-------- DATA SUPPLIED --------

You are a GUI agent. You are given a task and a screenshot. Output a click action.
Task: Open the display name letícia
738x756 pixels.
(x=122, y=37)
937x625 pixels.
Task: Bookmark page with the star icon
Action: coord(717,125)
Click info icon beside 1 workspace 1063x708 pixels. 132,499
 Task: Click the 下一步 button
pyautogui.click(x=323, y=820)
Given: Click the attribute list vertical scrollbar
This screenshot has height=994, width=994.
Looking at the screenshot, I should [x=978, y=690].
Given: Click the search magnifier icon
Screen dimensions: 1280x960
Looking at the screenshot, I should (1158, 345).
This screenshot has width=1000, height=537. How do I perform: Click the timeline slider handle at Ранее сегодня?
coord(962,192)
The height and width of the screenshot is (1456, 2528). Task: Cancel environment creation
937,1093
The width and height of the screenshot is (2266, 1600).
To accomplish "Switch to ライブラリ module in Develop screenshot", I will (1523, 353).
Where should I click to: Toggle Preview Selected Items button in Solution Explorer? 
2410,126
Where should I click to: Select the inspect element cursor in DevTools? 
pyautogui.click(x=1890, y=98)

--------

**YOUR GOAL**
Reproduce all of the items above verbatim.

**TASK RESPONSE**
You are a GUI agent. You are given a task and a screenshot. Output a click action.
Task: Open the display name letícia
738x756 pixels.
(x=122, y=37)
937x625 pixels.
Task: Bookmark page with the star icon
Action: coord(717,125)
Click info icon beside 1 workspace 1063x708 pixels. 132,499
 Task: Click the 下一步 button
pyautogui.click(x=323, y=820)
Given: Click the attribute list vertical scrollbar
This screenshot has height=994, width=994.
Looking at the screenshot, I should [x=978, y=690].
Given: Click the search magnifier icon
Screen dimensions: 1280x960
Looking at the screenshot, I should (1158, 345).
This screenshot has width=1000, height=537. How do I perform: Click the timeline slider handle at Ранее сегодня?
coord(962,192)
The height and width of the screenshot is (1456, 2528). Task: Cancel environment creation
937,1093
The width and height of the screenshot is (2266, 1600).
To accomplish "Switch to ライブラリ module in Develop screenshot", I will (1523, 353).
Where should I click to: Toggle Preview Selected Items button in Solution Explorer? 
2410,126
Where should I click to: Select the inspect element cursor in DevTools? 
pyautogui.click(x=1890, y=98)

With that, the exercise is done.